Oct 29, 2016 | Clinical Education – repost courtesy of Emerson Ecologic’s
Do you remember when you first heard that cocaine was in the early versions of Coca Cola and was only removed from the formula in 1903? Well there is another soda pop that also has an interesting history in terms of the original recipe and meaning behind its name. Did you ever wonder why the number 7 was in 7UP©? When it was first released on the market in 1929, the original name for 7UP© was Bib-Label Lithiated Lemon-Lime soda, with claims that “It takes the ouch out of the grouch”. The 7 reportedly represented the approximate atomic mass of lithium (6.9) which was a key ingredient in the recipe until it was removed in 1950. In the late 19th and early 20th century, there were dozens of medicinal preparations that contained lithium including gout, mood, cognitive function and a variety of other complaints.
Lithium is from the Greek word “lithos” which translates as ‘from stone’ and is readily found in the Earth’s upper crust and it is highly likely that you might be reading this blog thanks to the lithium-ion battery in your cell phone or laptop. Lithium is ubiquitous in our food and water supplies and the EPA estimates that American adults take in anywhere from .65mg to 3mg on a daily basis and it is listed as a nutritionally trace element by the World Health Organization.

Required tasks:
• a. Answer these from the lithium article:
(i) In what year was lithium removed from the 7UP recipe?
(ii) What Greek word does the name lithium come from?
(iii) How much lithium does the EPA estimate American adults take in daily?
• b. Transcribe the stretch of the lithium article from "Lithium is from" through "World Health Organization.".
• c. Go on with the lithium article from the point where it stops.

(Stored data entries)
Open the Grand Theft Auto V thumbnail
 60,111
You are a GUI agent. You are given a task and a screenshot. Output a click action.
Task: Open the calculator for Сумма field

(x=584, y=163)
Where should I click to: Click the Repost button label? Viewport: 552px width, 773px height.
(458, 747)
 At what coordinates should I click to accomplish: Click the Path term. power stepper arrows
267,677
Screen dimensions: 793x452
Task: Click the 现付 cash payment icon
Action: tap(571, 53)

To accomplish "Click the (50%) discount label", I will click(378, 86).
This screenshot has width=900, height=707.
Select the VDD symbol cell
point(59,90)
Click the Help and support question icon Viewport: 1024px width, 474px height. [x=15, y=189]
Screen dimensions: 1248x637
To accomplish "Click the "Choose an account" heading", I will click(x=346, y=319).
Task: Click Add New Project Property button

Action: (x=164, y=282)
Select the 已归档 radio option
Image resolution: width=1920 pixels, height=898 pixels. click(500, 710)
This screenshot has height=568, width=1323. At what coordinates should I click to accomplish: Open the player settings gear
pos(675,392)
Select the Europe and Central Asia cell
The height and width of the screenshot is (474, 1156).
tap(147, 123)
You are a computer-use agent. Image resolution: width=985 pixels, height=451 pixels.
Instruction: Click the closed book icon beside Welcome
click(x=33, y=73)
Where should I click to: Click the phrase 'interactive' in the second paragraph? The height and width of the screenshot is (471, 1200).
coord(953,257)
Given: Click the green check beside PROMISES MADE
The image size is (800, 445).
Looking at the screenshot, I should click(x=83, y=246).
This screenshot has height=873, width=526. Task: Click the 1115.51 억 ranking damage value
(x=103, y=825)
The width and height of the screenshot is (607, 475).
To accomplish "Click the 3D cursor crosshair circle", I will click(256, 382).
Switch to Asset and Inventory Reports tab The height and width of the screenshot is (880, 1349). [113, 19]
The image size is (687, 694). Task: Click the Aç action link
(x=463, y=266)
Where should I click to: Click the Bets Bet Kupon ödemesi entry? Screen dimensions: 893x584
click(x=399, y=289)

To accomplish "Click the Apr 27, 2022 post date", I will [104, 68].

Per-task answers:
• a.
(i) 1950
(ii) "lithos"
(iii) Anywhere from .65mg to 3mg

• b.
Lithium is from the Greek word “lithos” which translates as ‘from stone’ and is readily found in the Earth’s upper crust and it is highly likely that you might be reading this blog thanks to the lithium-ion battery in your cell phone or laptop. Lithium is ubiquitous in our food and water supplies and the EPA estimates that American adults take in anywhere from .65mg to 3mg on a daily basis and it is listed as a nutritionally trace element by the World Health Organization.

• c.
Active nerve cells
Then why the visceral reaction when anyone hears the word lithium in integrative medicine? While we know that lithium has helped thousands of patients with bipolar, the medication also has a significant down side in terms of narrow therapeutic window that needs to be carefully monitored with regular blood tests and long-term use leads to significant damage to the kidneys and thyroid gland. The pharmaceutical dose is between 300-600mg, multiple times daily depending on individual patient needs. What about using a much smaller dose to achieve therapeutic effect for other conditions? A great example of using a drug at a much lower dose than conventional medicine is naltrexone, where low-dose naltrexone/LDN is being used with impressive results for a wide variety of conditions.
Getting back to the subject at hand, if you haven’t looked at the research on low-dose lithium and would like to have additional tools to help your patients with a variety of neuropsychiatric conditions (including Alzheimer’s, ADHD, anxiety, depression, etc.), you might want to consider giving low dose lithium a review. The goal of this post was to plant a seed of curiosity that lithium might be a valuable addition to your tool box. For a more thorough introduction to this topic, I would start with Dr. James Greenblatt’s article in the Townsend Letter in October 2015 titles “Lithium: The Untold Story of the Magic Minder that Charges Cell Phones and Preserves Memory”. Dr. Greenblatt’s well written article sparked my interest in low-dose lithium and served as the inspiration and reference for this post.
 Greenblatt, J. Lithium: The Untold Story of the Magic Minder that Charges Cell Phones and Preserves Memory. The Townsend Letter.